▶ Work required
Copy from the data below, unchanged, the lines between the one containing "Find the location of a particular element. The" and the one containing "the 'Introduction' text", inclusive.

▶ Dataset extract
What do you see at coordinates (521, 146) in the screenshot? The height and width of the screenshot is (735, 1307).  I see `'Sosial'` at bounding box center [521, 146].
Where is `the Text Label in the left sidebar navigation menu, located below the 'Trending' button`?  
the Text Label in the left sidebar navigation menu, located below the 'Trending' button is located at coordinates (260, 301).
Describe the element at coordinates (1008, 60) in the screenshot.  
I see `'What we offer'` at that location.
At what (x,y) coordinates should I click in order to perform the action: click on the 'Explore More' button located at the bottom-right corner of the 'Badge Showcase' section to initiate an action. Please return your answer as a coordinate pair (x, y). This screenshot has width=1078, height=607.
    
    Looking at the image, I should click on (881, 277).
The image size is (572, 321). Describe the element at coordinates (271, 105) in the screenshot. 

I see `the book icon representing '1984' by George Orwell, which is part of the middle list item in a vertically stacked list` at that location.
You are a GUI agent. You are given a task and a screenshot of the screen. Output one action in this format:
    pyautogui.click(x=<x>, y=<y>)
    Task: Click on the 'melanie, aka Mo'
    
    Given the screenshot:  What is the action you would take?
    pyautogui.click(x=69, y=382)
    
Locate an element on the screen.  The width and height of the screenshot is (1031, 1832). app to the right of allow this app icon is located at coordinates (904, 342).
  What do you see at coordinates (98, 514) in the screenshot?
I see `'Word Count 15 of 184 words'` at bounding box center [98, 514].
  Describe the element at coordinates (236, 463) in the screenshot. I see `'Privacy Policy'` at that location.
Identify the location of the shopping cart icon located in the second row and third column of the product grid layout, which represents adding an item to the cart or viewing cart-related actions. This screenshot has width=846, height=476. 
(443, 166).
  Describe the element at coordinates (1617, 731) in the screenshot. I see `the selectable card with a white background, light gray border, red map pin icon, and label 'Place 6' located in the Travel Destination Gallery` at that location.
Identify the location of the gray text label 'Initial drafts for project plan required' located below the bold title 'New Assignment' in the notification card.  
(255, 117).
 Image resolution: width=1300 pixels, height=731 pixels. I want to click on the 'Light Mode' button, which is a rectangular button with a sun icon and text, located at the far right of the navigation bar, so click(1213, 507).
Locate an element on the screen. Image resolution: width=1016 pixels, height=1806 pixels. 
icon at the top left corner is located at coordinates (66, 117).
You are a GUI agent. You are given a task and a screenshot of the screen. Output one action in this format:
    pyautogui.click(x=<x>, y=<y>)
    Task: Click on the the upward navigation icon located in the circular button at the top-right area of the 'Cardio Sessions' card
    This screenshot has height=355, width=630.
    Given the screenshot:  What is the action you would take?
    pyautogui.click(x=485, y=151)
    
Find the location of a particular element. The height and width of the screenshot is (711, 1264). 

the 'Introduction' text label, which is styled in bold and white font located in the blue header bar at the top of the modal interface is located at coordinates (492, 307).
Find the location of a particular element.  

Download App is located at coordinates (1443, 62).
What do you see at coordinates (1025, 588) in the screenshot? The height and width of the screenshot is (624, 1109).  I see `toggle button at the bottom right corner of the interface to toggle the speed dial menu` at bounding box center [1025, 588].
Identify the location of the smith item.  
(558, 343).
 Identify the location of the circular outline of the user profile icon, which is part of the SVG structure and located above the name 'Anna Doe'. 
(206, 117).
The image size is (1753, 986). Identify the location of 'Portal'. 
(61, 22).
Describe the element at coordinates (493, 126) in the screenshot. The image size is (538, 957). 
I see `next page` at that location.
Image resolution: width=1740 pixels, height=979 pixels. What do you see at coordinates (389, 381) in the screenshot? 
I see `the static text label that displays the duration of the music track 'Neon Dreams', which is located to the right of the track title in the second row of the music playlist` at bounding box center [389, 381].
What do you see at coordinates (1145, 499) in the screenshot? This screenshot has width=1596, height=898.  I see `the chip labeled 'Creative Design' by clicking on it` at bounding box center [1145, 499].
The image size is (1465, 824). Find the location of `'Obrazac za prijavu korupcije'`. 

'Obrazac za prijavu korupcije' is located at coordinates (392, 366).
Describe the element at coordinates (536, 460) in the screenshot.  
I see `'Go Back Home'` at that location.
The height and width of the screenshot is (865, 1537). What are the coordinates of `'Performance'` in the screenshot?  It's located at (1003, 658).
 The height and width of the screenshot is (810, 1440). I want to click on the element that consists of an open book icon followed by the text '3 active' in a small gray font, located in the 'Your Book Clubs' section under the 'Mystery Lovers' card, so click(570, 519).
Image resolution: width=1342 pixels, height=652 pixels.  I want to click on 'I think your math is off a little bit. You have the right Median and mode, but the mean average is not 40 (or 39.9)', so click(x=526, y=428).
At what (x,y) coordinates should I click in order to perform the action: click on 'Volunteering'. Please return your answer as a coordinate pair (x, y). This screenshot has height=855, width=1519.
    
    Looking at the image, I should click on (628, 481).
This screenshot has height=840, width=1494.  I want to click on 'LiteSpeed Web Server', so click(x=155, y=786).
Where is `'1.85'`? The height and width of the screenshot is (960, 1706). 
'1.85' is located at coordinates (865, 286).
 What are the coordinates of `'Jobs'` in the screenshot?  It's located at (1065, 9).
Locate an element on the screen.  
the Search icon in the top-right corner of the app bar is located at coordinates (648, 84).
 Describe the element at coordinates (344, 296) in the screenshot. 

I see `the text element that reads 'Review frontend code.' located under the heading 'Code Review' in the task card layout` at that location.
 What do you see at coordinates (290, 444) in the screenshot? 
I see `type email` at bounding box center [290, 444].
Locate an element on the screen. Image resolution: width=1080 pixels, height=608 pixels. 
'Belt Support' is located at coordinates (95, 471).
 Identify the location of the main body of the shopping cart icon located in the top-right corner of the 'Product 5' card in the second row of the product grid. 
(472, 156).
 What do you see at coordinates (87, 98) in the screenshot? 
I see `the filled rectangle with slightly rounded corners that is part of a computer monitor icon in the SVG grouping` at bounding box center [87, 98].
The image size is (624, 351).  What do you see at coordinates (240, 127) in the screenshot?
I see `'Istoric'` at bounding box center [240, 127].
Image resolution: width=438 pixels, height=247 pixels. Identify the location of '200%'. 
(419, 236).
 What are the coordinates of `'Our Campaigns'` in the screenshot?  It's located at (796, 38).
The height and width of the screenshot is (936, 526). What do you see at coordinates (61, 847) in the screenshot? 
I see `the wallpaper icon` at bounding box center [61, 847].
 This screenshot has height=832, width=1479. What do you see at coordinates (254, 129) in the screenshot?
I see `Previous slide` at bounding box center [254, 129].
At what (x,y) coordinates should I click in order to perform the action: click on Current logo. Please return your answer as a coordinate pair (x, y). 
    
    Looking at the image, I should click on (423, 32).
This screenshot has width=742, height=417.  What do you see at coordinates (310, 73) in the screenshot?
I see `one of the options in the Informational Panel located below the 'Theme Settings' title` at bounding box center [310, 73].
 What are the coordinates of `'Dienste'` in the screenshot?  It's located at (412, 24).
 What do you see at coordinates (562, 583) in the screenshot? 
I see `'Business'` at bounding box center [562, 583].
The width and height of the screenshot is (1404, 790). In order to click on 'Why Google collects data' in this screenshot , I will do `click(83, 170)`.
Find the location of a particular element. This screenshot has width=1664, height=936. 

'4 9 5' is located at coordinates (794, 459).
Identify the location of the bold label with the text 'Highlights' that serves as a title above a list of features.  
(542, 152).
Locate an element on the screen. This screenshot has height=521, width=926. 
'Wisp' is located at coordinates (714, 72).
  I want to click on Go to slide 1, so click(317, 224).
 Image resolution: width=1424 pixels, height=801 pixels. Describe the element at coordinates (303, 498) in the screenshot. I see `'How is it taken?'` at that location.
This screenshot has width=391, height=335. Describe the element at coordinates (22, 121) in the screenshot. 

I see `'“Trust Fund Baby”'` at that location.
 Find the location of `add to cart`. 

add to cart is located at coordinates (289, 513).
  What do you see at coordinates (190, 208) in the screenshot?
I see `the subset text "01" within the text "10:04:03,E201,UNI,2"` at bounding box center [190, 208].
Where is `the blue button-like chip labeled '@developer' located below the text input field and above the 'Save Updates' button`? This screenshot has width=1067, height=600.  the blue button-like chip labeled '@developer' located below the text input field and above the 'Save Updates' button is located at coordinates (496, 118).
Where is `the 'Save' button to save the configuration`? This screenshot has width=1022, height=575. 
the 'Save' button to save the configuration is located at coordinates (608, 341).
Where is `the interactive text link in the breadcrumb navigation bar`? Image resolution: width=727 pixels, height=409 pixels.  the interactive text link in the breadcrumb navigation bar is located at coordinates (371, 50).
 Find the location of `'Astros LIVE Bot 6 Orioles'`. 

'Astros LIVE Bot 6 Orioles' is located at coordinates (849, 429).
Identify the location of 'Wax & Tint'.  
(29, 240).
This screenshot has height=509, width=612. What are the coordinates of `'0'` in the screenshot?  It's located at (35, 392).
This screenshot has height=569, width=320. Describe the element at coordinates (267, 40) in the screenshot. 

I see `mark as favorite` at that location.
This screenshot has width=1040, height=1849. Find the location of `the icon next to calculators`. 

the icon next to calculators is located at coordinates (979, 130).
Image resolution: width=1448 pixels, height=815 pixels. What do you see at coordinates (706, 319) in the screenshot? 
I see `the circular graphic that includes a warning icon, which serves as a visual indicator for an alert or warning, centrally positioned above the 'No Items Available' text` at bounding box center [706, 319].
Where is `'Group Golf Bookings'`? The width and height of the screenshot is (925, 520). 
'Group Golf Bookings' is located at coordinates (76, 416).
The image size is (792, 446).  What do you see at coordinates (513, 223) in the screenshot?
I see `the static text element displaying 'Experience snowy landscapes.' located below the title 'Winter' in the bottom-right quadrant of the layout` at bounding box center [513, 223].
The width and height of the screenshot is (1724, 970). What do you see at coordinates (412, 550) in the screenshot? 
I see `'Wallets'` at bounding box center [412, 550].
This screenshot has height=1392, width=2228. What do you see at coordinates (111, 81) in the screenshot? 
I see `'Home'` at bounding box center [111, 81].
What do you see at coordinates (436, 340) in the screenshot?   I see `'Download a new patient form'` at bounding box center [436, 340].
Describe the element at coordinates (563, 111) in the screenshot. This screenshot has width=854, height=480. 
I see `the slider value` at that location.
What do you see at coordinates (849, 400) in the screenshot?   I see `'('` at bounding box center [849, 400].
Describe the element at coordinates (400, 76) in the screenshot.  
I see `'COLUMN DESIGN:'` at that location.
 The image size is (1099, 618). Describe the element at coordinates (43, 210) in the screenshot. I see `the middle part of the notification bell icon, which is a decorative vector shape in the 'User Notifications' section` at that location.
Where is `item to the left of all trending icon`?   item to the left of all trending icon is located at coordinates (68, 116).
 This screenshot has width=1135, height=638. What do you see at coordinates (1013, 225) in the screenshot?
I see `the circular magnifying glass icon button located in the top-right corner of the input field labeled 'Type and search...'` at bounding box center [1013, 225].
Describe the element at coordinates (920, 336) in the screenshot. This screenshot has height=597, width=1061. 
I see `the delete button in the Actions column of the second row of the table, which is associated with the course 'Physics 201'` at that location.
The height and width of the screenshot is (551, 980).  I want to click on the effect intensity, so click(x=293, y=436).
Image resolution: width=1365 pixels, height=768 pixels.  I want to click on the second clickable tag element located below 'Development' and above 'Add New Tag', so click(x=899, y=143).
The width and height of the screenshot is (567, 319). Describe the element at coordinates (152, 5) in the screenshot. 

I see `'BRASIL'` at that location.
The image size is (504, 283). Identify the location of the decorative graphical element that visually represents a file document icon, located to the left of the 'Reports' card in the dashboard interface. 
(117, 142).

▶ Finished task
Find the location of a particular element. The height and width of the screenshot is (711, 1264). 

the 'Introduction' text label, which is styled in bold and white font located in the blue header bar at the top of the modal interface is located at coordinates (492, 307).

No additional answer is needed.